I have written a spark word count program using below code:
package com.practice
import org.apache.spark.SparkConf
import org.apache.spark.sql.SparkSession
object WordCount {
val sparkConf = new SparkConf()
def main(args: Array[String]): Unit = {
val spark = SparkSession.builder().config(sparkConf).master("local[2]").getOrCreate()
val input = args(0)
val output = args(1)
val text = spark.sparkContext.textFile(input)
val outPath = text.flatMap(line => line.split(" "))

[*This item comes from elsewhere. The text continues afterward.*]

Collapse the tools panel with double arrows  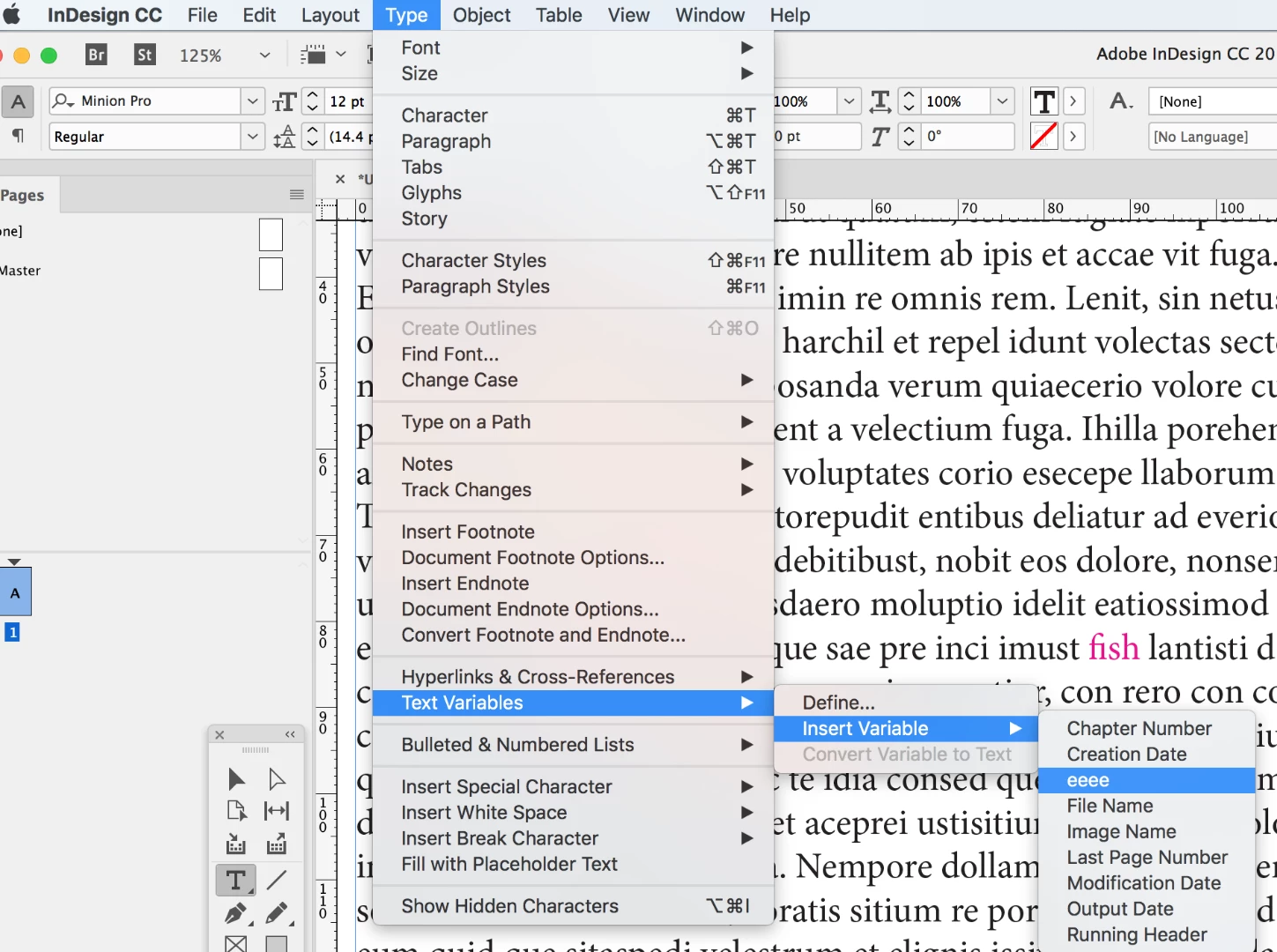(x=290, y=734)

val words = outPath.map(w => (w,1))
val wc = words.reduceByKey((x,y)=>(x+y))
wc.saveAsTextFile(output)
}
}
Using spark submit, I run the jar and got the output in the output dir:
SPARK_MAJOR_VERSION=2 spark-submit --master local[2] --class com.practice.WordCount sparkwordcount_2.11-0.1.jar file:///home/hmusr/ReconTest/inputdir/sample file:///home/hmusr/ReconTest/inputdir/output
Both the input and output files are on local and not on HFDS.
In the output dir, I see two files: part-00000.deflate _SUCCESS
.
The output file is present with .deflate extension. I understood that the output was saved in a compressed file after checking internet but is there any way I can read the file ?